Indonesian Muslims Denounce ISIS Ideology

This article is taken from The Jakarta Globe.

More Indonesian Muslim groups and public figures have voiced their rejection against the Islamic State of Iraq and Syria, or ISIS. Some urge the government to take firmer action against the possible spread of a growing movement in Indonesia, while others suggest that a lack of media attention would reduce interest in the extreme religious campaign.

“We strongly condemn the violence and terror waged by ISIS; they go against Islamic teachings,” Teguh Santosa, deputy chairman of Indonesia’s second-largest Muslim organization, Muhammadiyah, said in a press statement on Saturday.

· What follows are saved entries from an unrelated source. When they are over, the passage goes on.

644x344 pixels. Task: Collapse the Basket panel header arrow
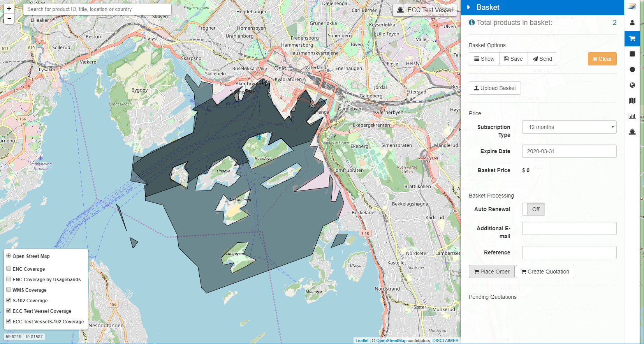[x=469, y=7]
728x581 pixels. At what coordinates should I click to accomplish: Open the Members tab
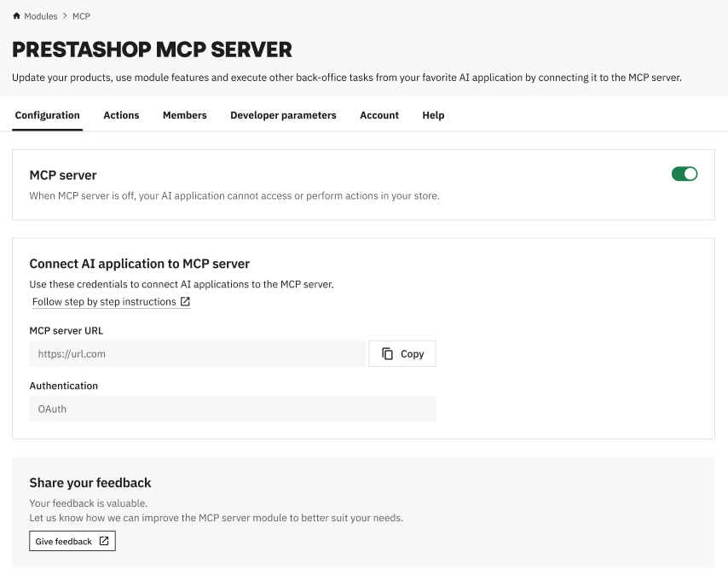pos(184,115)
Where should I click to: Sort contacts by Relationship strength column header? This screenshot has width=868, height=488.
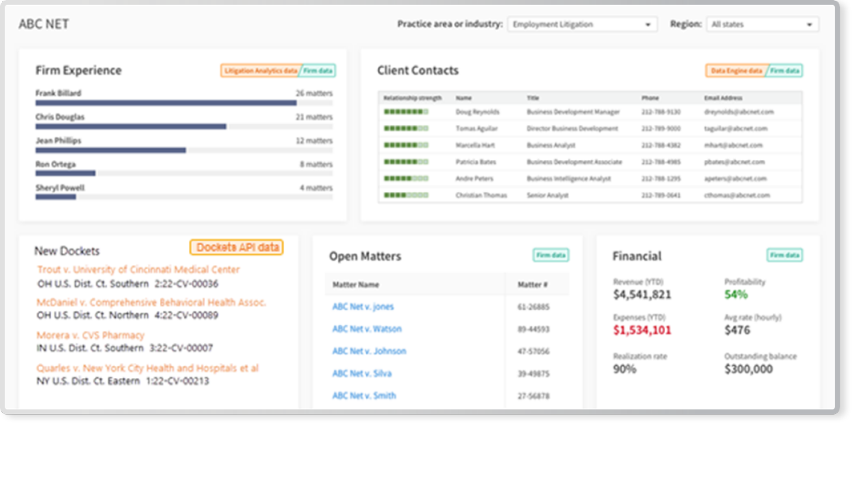[413, 98]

“We cannot stand silent as we witness this [movement]. It’s true that forming and joining a group is the right of every citizen, but we cannot tolerate violence. The government must take firm action [against ISIS’s influence].”

Teguh warned Indonesian Muslims not to be duped by the hardline Muslim crusaders of ISIS, saying that the group is merely donning an Islamic mask but do not carry the true religious teachings of the prophet, given its notoriety for brutal force and violence.

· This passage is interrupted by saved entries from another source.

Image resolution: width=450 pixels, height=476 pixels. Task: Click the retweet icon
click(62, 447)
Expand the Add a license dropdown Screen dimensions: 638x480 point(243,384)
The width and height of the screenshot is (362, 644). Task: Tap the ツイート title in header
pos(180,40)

ISIS, also known for its extreme interpretation of an offshoot of Islam called Wahabism, has reportedly been targeting Shiites and Christians in Iraq, one of two countries where the group currently operates — the other being war-torn Syria.

Teguh, who is also an international relations lecturer at the Islamic State University (UIN) Syarif Hidayatullah in Jakarta, theorizes that ISIS had possibly been developed by an “anti-Islam” movement that aimed to benefit from the escalating tension and fighting in battle-worn Middle East.

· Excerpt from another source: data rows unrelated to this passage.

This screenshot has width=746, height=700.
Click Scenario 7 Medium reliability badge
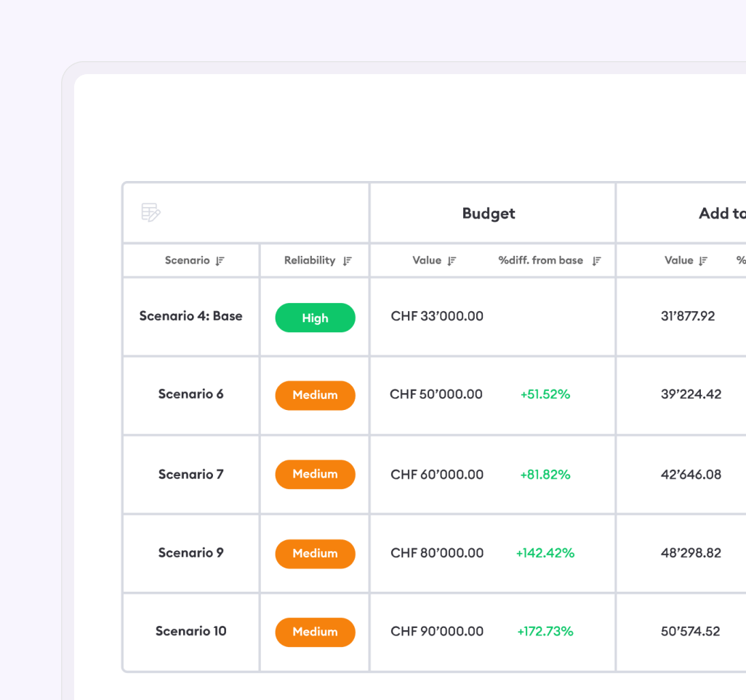315,474
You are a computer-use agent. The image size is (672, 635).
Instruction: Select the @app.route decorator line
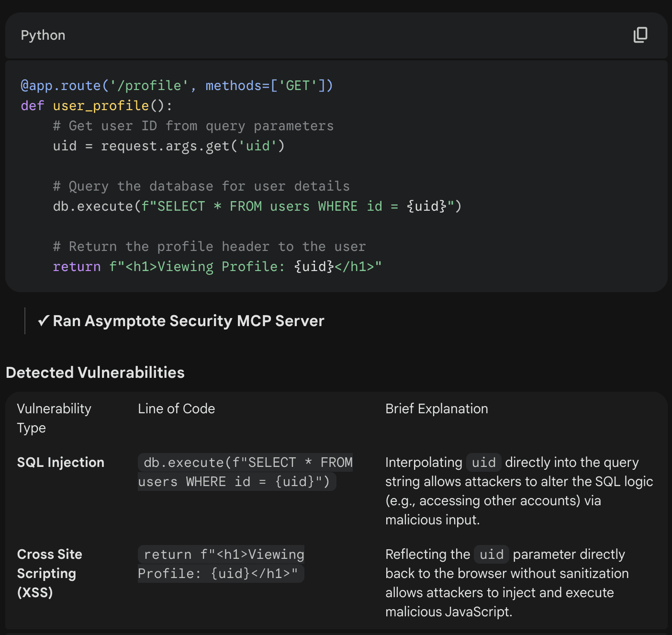coord(177,85)
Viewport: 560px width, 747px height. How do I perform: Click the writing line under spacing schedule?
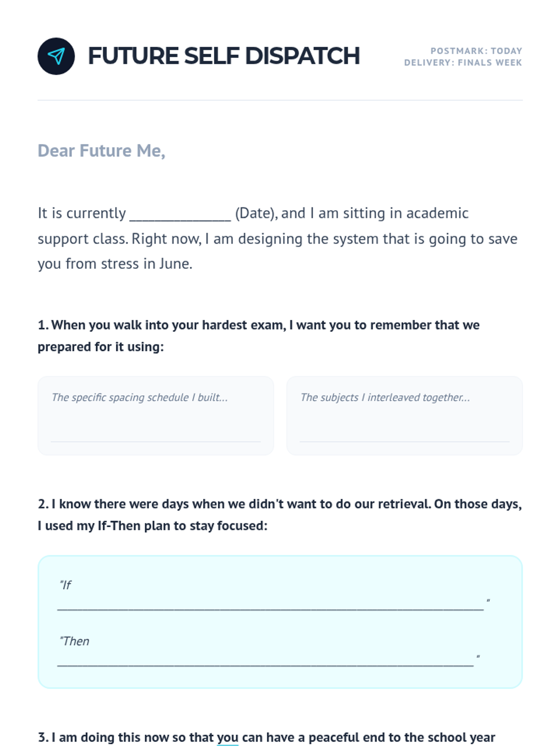pos(155,441)
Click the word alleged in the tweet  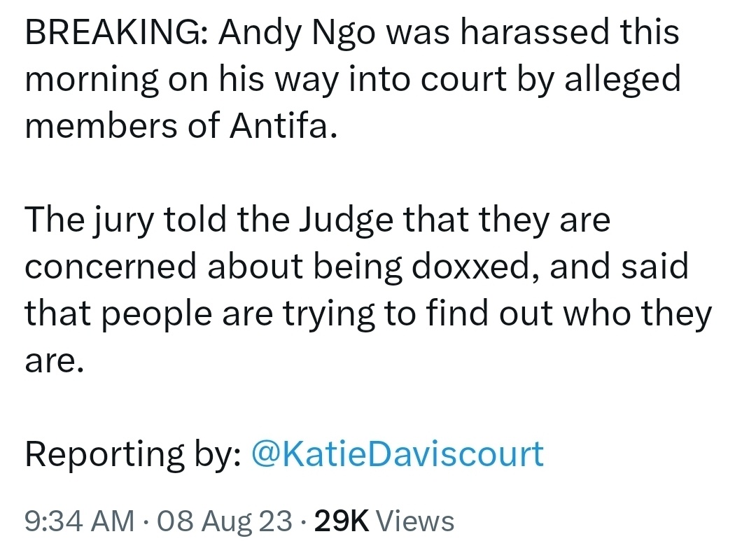point(622,80)
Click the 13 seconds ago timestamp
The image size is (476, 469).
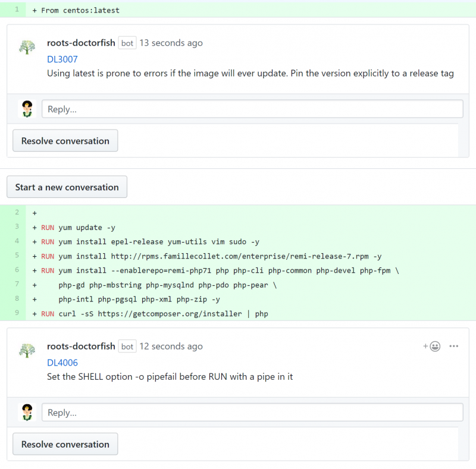[x=171, y=43]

The Islamic Student Union (HMI), meanwhile, condemns Indonesian Muslims condoning and adhering to ISIS’s extremist ideology, following the recent upload of a YouTube video featuring an Indonesian man who claims to be a member of the radical movement, calling on local Muslims to stage jihad and support ISIS by migrating to a trans-national caliphate it claims to have established.

“Indonesians who inhabit [the space] between Sabang and Merauke, we weren’t born in Iraq or Syria,” HMI secretary-general Muhammad Chairul Basyar said on Friday, referring to the eastern and western extremes of Indonesia.

“In our homeland, people of all backgrounds enjoy religious freedom,” he added. “Citizens who act as though they don’t live in Indonesia, as though they are foreigners in their own homeland, disgust us.”

Teguh and Chairul made their statement following a written warning by Religious Affairs Minister Lukman Hakim Saifuddin, in which he stated the government will strip any citizen pledging allegiance to the ISIS caliphate, of their Indonesian citizenship.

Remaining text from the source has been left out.